Frank Andriat : «La littérature est proche de la vie!»
Frank Andriat a publié de nombreux livres, dont certains ont rencontré un immense succès auprès des adolescents. Il avait 18 ans lors de la sortie de son premier texte. Aujourd’hui, à 41 ans, il n’a rien perdu de sa passion d’écrire.
Rencontre avec l’auteur de La remplaçante (Ed. Memor) et de L’amour à boire (Ed. Labor).
Mag. Écrire, c’est être généreux ?
Frank Andriat. Tout à fait ! J’écris pour partager la vie, pour dire mes enthousiasmes et mes révoltes, pour communiquer. L’écriture ne doit pas être égoïste. Il n’y a aucun intérêt à admirer son propre nombril et à créer des variations littéraires dessus. L’écrivain est un privilégié qui, pour moi, a le devoir de prendre la parole pour ceux qui ne peuvent pas le faire.
Mag; Les jeunes, par exemple ?
F.A. Pas seulement eux, même s’ils sont très présents dans certains de mes romans. Ainsi, les principaux personnages du Journal de Jamila, de La remplaçante, de La forêt plénitude, ou de mon petit dernier,L’amour à boire, sont des jeunes. L’écriture est un merveilleux espace de liberté qui permet de communiquer ses émerveillements et de rencontrer l’autre dans son histoire, ses différences. Il ne s’agit pas de délivrer des «messages», mais d’offrir à son lecteur des tranches de vie où il se retrouve, des instants et des êtres qui lui donnent envie d’aller plus loin en lui-même, dans ce qui est essentiel, dans ce qui fait la fibre même de la vie.
Mag. La littérature est donc proche de la vie ?
F.A. Bien sûr ! Et quand elle s’en éloigne, elle perd de sa saveur. Je conçois les livres comme des outils d’émerveillement et de liberté. Prendre un livre, l’ouvrir, c’est décider de s’arrêter, de se retrouver avec soi-même. Certains ouvrages sont comme une lumière donnent à leurs lecteurs des pistes pour vivre mieux, pour ressentir davantage les plaisirs simples de la vie. Je pense à des auteurs d’aujourd’hui comme Christian Bobin ou Philippe Delerm; ils nous ramènent à notre humanité.

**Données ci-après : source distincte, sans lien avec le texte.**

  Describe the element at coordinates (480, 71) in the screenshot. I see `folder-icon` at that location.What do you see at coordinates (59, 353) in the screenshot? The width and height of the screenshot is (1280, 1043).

Mag. Une façon de partager nos différences, en somme ?
F.A. Mais oui ! Quand on s’assume en tant qu’humain, on a envie d’offrir son bonheur d’être vivant à l’autre. On ne peut pas supporter l’exclusion, on sent naître en soi le désir de mieux connaître ceux et celles qui nous entourent. Partager ses différences, c’est grandir, c’est tendre la main vers l’autre et accepter d’apprendre de lui aussi. Quand l’écriture devient un échange, elle parvient toujours à élargir le cœur.

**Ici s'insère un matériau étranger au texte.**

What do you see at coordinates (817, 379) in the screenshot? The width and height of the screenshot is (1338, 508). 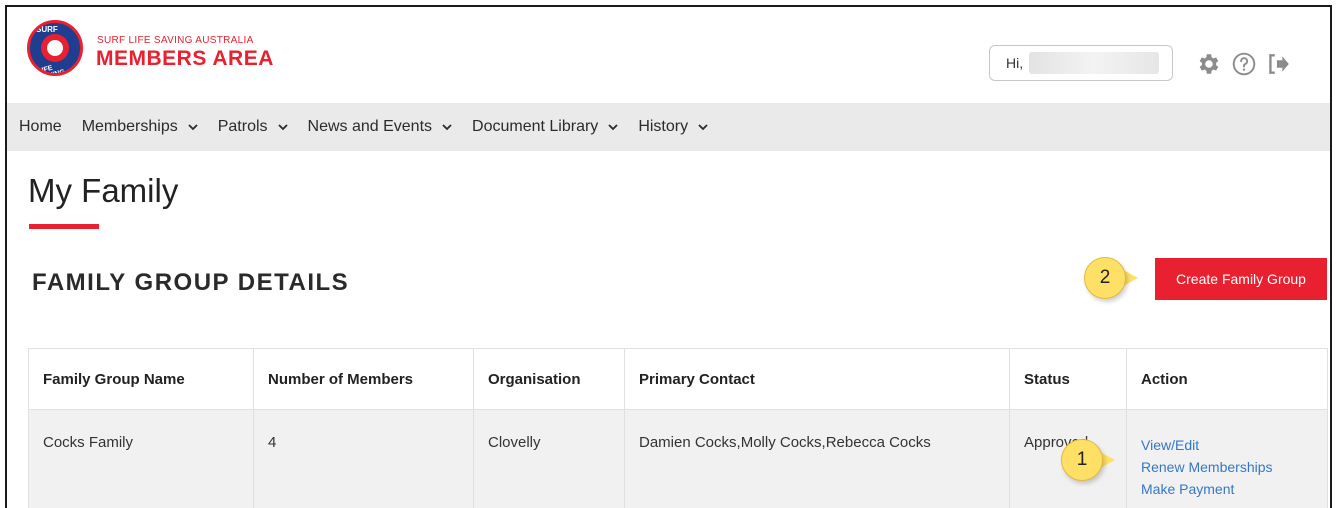 I see `column-header: Primary Contact` at bounding box center [817, 379].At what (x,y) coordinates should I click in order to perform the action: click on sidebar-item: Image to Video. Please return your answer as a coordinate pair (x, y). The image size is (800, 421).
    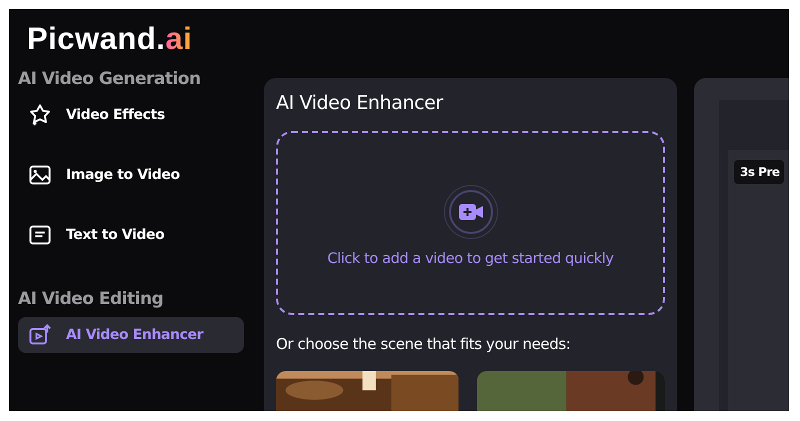
    Looking at the image, I should click on (131, 175).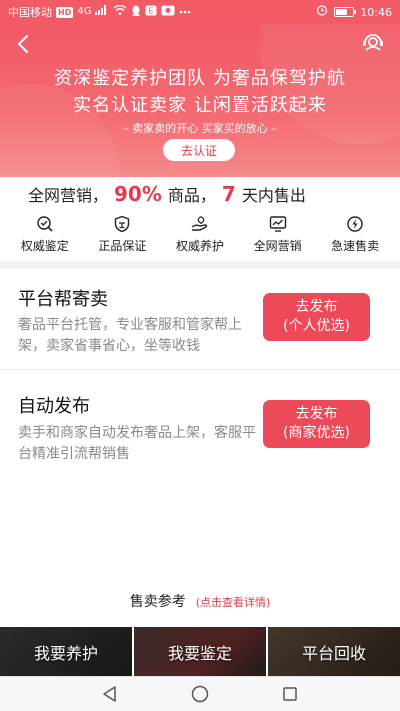  I want to click on back-button, so click(24, 44). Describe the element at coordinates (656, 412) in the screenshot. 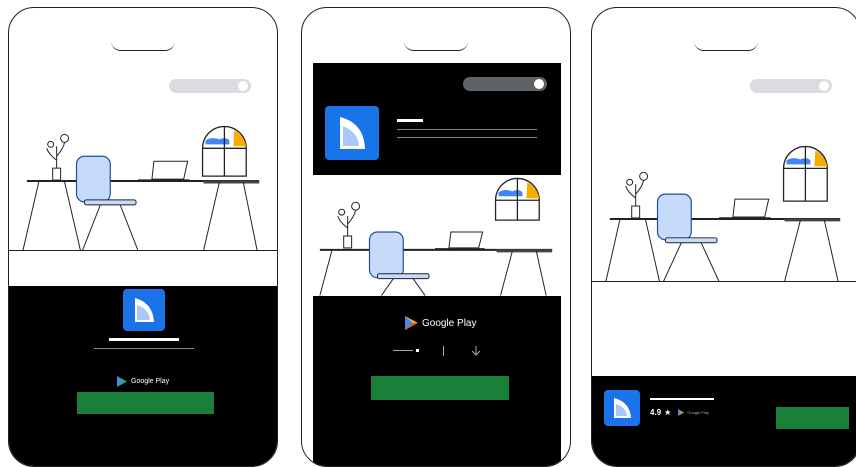

I see `rating-value: 4.9` at that location.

Mag. Cette «écriture généreuse» expliquerait-elle votre succès auprès des adolescents ?
F.A. Les ados découvrent la vie avec ses bonheurs comme avec ses difficultés. Plusieurs de mes personnages sont proches d’eux, de leurs questions, de leurs colères. Ça les amène sans doute à éprouver du plaisir à lire mes bouquins. Les jeunes sont souvent plus généreux que les adultes; la rencontre de l’autre et le partage des différences leur font moins peur. Écrire pour eux me rend sincèrement heureux et me ramène sans cesse à davantage de justesse… Avec les ados, pas question de tricher!
Christian LIBENS, MAG<26, juin-juillet-août 1999.